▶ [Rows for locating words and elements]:
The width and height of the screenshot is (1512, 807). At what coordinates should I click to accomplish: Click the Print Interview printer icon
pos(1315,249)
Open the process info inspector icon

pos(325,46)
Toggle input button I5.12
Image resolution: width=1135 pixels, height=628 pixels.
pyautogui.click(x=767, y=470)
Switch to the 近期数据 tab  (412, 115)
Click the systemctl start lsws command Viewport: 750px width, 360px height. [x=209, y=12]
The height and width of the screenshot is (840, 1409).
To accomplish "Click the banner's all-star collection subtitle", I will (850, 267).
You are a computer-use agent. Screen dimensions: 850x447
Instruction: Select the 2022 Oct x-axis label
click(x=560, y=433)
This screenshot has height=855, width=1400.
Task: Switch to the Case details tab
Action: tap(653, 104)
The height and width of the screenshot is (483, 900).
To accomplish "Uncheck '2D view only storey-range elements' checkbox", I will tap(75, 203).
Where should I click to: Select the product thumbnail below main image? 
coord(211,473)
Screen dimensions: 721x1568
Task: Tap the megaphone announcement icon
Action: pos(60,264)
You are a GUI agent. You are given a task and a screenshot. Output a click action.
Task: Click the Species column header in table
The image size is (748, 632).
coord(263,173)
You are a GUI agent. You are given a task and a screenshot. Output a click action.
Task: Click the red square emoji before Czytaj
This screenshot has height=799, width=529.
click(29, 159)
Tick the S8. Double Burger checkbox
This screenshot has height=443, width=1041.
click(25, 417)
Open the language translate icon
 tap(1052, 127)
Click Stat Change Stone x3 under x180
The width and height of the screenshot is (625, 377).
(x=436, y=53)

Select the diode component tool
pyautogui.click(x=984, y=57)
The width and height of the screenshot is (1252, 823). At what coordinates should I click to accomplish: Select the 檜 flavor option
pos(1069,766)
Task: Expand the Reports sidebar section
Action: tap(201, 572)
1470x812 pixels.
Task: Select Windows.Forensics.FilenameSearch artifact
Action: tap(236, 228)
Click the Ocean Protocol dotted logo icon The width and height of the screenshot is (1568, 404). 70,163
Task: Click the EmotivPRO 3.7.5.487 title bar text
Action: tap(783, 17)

▶ [TASK TO COMPLETE]: Copy out the rows word for word, from the line containing "The height and width of the screenshot is (840, 1409)." through the last row, including both of those lines.

▶ [WRITTEN RESPONSE]:
The height and width of the screenshot is (840, 1409).
To accomplish "Click the banner's all-star collection subtitle", I will (850, 267).
You are a computer-use agent. Screen dimensions: 850x447
Instruction: Select the 2022 Oct x-axis label
click(x=560, y=433)
This screenshot has height=855, width=1400.
Task: Switch to the Case details tab
Action: tap(653, 104)
The height and width of the screenshot is (483, 900).
To accomplish "Uncheck '2D view only storey-range elements' checkbox", I will tap(75, 203).
Where should I click to: Select the product thumbnail below main image? 
coord(211,473)
Screen dimensions: 721x1568
Task: Tap the megaphone announcement icon
Action: pos(60,264)
You are a GUI agent. You are given a task and a screenshot. Output a click action.
Task: Click the Species column header in table
The image size is (748, 632).
coord(263,173)
You are a GUI agent. You are given a task and a screenshot. Output a click action.
Task: Click the red square emoji before Czytaj
This screenshot has height=799, width=529.
click(29, 159)
Tick the S8. Double Burger checkbox
This screenshot has height=443, width=1041.
click(25, 417)
Open the language translate icon
 tap(1052, 127)
Click Stat Change Stone x3 under x180
The width and height of the screenshot is (625, 377).
(x=436, y=53)

Select the diode component tool
pyautogui.click(x=984, y=57)
The width and height of the screenshot is (1252, 823). At what coordinates should I click to accomplish: Select the 檜 flavor option
pos(1069,766)
Task: Expand the Reports sidebar section
Action: tap(201, 572)
1470x812 pixels.
Task: Select Windows.Forensics.FilenameSearch artifact
Action: tap(236, 228)
Click the Ocean Protocol dotted logo icon The width and height of the screenshot is (1568, 404). 70,163
Task: Click the EmotivPRO 3.7.5.487 title bar text
Action: tap(783, 17)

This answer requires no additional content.